Préservation de la Biodiversité
Pérou

Forestlink : Un système de suivi en temps réel pour aider les communautés indigènes à protéger la forêt amazonienne


La région de Madre de Dios, dans le sud de l’Amazonie péruvienne, abrite la plus grande biodiversité du Pérou. Elle est principalement constituée de zones protégées peuplées de diverses communautés indigènes. Or, cette région est menacée par le bûcheronnage et les activités minières illégales. L’exploitation forestière non durable accélère la dégradation de l’habitat forestier et nuit aux modèles de subsistance des populations indigènes. Les exploitants miniers illégaux qui envahissent souvent les terres des communautés locales détruisent les écosystèmes forestiers et fluviaux, en déversant des résidus hautement toxiques de mercure et de cyanure directement dans les rivières et cours d’eau.

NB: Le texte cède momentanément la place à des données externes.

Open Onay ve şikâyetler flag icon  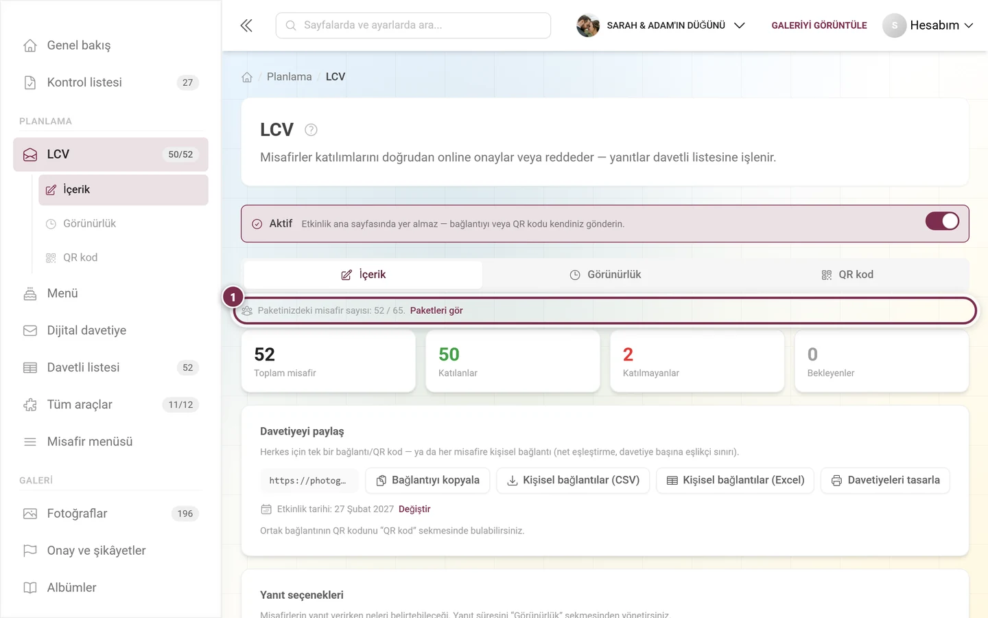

Malgré un cadre institutionnel encourageant, les autorités du pays n’ont pas les moyens ni les mécanismes en place pour contrôler les activités des sociétés d’extraction. Les autorités locales manquent souvent de volonté politique, quand elles ne sont pas directement impliquées dans des réseaux de corruption. Par ailleurs, les communautés n’ont pas les outils nécessaires pour alerter les autorités à temps, si bien qu’elles se retrouvent seules en première ligne dans le combat pour la protection de la forêt. Cette situation engendre un climat de défiance et creuse un fossé entre les autorités et les communautés, conduisant à de graves conflits sociaux en de nombreux endroits d’Amazonie. Depuis cinq ans, les communautés indigènes mènent des programmes de surveillance de la forêt avec le soutien d’organisations indigènes locales et régionales. Ces systèmes communautaires de surveillance ont produit des résultats très positifs en termes d’autonomisation des communautés et de signalement des activités illégales. Toutefois, l’absence de solutions techniques et d’équipement adéquat pour recueillir, systématiser, transmettre, traiter et analyser les données, ainsi que le manque de collaboration avec les autorités locales et nationales, ont jusqu’ici limité l’efficacité de telles initiatives.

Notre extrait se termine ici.